Leibman offered to edit and review the final term papers for foreign students. On Thursday, she planned to drop off desserts to local fire and police stations. Next week she plans to visit an English as second language class at Myrtle Beach high and help with a service project.
“When you study political science on the graduate level, they’ll try to convince you that everyone lives their life in a state of competition,” Leibman said. “They’ll often quote Hobbes and agree that by nature, man’s life ‘is nasty, brutish, and short.’ I was never of that school of thought and I’m pretty sure I never will be.”
Samantha Shaw, a transplant and married mother of 2 boys from Pennsylvania, has taken up the same mantle, turning the “it is better to give than receive” biblical edict into reality.
“I know a family that is struggling to provide gifts for their children after losing a lot of their monthly income. I went home one night and went looking online to try and find ways to help them,” Shaw said. “I called all the organizations that provide toys only to find out they have deadlines. While looking for things I came across Random Acts of Christmas Kindness and loved the idea.

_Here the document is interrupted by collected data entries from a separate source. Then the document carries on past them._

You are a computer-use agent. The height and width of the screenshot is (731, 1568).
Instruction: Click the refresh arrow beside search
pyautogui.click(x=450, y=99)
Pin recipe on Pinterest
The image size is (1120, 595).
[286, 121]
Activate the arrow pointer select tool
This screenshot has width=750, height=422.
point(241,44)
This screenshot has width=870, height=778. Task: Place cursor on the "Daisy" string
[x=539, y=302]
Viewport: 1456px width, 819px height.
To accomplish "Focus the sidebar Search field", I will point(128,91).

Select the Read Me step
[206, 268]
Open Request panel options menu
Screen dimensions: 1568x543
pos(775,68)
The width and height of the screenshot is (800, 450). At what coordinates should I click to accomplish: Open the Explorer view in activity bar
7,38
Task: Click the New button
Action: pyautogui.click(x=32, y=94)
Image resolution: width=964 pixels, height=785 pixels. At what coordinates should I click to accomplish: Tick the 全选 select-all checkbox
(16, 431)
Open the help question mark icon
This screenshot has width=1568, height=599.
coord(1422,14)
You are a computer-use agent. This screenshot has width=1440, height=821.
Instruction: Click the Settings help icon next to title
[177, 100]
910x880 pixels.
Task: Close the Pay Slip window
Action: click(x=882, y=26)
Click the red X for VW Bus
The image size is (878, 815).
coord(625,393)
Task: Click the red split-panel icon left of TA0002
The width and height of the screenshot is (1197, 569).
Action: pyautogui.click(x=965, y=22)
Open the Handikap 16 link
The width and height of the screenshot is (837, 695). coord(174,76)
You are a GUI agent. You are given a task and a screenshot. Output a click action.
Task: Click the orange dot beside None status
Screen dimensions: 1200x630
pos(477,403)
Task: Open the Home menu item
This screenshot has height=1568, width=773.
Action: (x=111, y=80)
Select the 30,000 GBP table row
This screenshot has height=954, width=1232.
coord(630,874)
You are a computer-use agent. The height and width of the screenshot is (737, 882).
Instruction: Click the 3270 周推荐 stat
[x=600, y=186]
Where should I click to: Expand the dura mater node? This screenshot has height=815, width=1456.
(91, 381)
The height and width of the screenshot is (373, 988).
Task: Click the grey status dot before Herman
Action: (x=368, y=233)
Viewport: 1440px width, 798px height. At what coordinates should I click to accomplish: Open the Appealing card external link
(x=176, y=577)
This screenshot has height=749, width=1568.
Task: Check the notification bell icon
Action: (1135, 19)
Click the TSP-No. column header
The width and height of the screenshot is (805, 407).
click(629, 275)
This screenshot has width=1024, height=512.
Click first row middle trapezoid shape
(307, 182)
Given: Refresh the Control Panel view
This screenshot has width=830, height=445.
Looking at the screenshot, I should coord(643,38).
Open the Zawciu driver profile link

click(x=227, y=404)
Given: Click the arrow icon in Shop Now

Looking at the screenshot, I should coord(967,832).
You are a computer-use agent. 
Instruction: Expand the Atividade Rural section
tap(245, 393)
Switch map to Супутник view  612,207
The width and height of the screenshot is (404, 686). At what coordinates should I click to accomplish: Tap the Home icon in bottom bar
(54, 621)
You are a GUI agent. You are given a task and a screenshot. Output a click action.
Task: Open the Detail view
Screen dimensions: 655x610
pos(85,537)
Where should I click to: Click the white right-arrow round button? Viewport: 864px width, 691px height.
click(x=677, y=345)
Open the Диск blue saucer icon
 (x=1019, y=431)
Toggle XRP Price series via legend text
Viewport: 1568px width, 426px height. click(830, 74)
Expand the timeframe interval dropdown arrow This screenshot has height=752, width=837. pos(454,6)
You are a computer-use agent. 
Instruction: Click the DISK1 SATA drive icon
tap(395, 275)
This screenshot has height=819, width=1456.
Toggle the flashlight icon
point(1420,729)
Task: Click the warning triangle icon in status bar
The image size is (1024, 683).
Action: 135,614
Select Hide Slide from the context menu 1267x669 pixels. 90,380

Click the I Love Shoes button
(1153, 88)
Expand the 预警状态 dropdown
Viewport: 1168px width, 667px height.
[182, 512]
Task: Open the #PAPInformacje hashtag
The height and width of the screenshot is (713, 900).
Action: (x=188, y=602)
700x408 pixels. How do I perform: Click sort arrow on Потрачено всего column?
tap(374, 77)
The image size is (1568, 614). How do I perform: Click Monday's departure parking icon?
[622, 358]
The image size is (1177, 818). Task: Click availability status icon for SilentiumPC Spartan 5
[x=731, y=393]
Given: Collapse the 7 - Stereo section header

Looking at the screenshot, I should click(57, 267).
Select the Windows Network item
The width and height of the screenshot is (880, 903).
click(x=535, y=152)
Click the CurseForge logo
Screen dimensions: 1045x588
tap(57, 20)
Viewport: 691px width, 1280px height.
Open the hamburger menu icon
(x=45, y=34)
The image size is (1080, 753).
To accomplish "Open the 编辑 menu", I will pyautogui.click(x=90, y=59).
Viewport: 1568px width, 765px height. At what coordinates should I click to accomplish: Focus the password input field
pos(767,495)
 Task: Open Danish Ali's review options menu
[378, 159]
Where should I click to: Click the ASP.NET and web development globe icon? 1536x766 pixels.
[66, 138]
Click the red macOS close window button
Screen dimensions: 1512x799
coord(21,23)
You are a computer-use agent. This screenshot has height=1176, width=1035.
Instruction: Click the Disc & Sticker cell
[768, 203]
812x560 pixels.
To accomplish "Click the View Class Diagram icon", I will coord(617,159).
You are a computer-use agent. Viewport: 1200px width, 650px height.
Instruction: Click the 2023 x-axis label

“The project for me and my son is going great,” she said. “We enjoy making, buying and giving things each day to random people or people we know. We all need to bless a random person or someone who is a blessing to us as often as we can, not just at Christmas time.”
On Wednesday night, they baked cookies and gave “them out to the people in our lives that we don’t say thanks to enough.”
She wants the idea to spread around the Myrtle Beach area like a virus. It already has around the world. On another Facebook page, a man from Australia said he helped pay for a woman’s petrol while they were in line together.
Shaw’s Facebook page – facebook.com/MyrtleBeachRACKd – includes these suggestions:• Buy a gift certificate from a restaurant, put it in an envelope and leave it in a shopping cart, church pew, sales counter or anywhere it is likely to be opened and noticed
• Pay for the food of the person in car in the drive-through behind you
• Triple the size of your tip and tell the waitress “Merry Christmas”
• Buy a present for your neighbor’s dog
• Take a pizza or batch of cookies to the nearest police department, firehouse, radio station, nursing home or hospital, or anywhere people work on Christmas day
Make up your own list.
Rub your wife’s feet before she asks. Apologize to that cousin you’ve been avoiding. Accept the apology of a friend in a strained-relationship.
Be kind when someone else is mean.
Let a co-worker go home an hour early by finishing up her work for the day.
Hug that stranger who seems as though he hasn’t had one in a decade.
The best thing about the idea is that the task can be completed without spending a dime, or just a few.
I haven’t heard of a better way to illustrate the reason for the season: selflessly helping others.